[Dataset entries]
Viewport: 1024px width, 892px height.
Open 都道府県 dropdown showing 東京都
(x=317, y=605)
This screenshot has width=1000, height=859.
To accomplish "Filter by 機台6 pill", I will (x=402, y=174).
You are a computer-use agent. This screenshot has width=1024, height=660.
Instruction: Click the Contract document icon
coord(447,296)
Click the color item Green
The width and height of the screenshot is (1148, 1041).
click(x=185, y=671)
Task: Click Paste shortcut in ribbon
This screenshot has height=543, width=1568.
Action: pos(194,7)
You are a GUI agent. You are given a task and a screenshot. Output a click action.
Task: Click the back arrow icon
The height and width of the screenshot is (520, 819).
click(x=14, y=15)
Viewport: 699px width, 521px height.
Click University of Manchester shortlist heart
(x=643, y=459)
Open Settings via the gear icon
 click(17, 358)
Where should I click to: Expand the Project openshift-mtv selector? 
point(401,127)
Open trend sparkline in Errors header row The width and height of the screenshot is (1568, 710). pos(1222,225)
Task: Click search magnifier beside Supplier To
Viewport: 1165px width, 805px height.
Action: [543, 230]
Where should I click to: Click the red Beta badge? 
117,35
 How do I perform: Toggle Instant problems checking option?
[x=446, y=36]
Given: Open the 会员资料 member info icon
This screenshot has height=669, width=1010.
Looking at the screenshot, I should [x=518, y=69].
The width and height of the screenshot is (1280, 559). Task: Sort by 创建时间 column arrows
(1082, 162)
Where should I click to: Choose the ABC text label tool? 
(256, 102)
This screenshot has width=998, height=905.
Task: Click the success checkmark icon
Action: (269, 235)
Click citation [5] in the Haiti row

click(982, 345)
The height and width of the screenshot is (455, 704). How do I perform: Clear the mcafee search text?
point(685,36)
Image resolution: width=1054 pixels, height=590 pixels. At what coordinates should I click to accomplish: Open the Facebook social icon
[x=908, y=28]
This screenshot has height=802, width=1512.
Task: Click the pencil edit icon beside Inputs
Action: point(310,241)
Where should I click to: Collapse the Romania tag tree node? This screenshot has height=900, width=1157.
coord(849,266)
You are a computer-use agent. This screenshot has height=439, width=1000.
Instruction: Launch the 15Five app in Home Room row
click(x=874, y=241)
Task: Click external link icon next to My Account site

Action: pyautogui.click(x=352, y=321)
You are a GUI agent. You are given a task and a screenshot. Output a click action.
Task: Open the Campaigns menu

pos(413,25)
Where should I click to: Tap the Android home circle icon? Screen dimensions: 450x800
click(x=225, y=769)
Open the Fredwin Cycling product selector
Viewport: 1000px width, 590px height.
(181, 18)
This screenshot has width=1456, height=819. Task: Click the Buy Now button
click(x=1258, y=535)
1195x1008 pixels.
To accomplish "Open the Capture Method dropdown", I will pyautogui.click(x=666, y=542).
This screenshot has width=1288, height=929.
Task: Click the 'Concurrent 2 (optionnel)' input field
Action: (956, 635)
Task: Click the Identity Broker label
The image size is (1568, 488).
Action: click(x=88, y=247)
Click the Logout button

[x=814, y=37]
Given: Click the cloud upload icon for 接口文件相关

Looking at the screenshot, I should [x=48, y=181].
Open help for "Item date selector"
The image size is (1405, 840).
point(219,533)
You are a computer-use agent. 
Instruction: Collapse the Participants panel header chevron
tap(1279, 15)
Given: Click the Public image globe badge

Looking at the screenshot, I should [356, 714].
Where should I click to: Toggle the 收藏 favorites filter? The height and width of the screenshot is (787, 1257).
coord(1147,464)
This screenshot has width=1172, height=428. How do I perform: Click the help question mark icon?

> [Exercise details]: Beginning with the line that holds "Given: Click the cloud upload icon for 接口文件相关" and ending with the last line of the data, copy each line exactly and add nothing.

> [Output of the exercise]:
Given: Click the cloud upload icon for 接口文件相关

Looking at the screenshot, I should [x=48, y=181].
Open help for "Item date selector"
The image size is (1405, 840).
point(219,533)
You are a computer-use agent. 
Instruction: Collapse the Participants panel header chevron
tap(1279, 15)
Given: Click the Public image globe badge

Looking at the screenshot, I should [356, 714].
Where should I click to: Toggle the 收藏 favorites filter? The height and width of the screenshot is (787, 1257).
coord(1147,464)
This screenshot has width=1172, height=428. How do I perform: Click the help question mark icon?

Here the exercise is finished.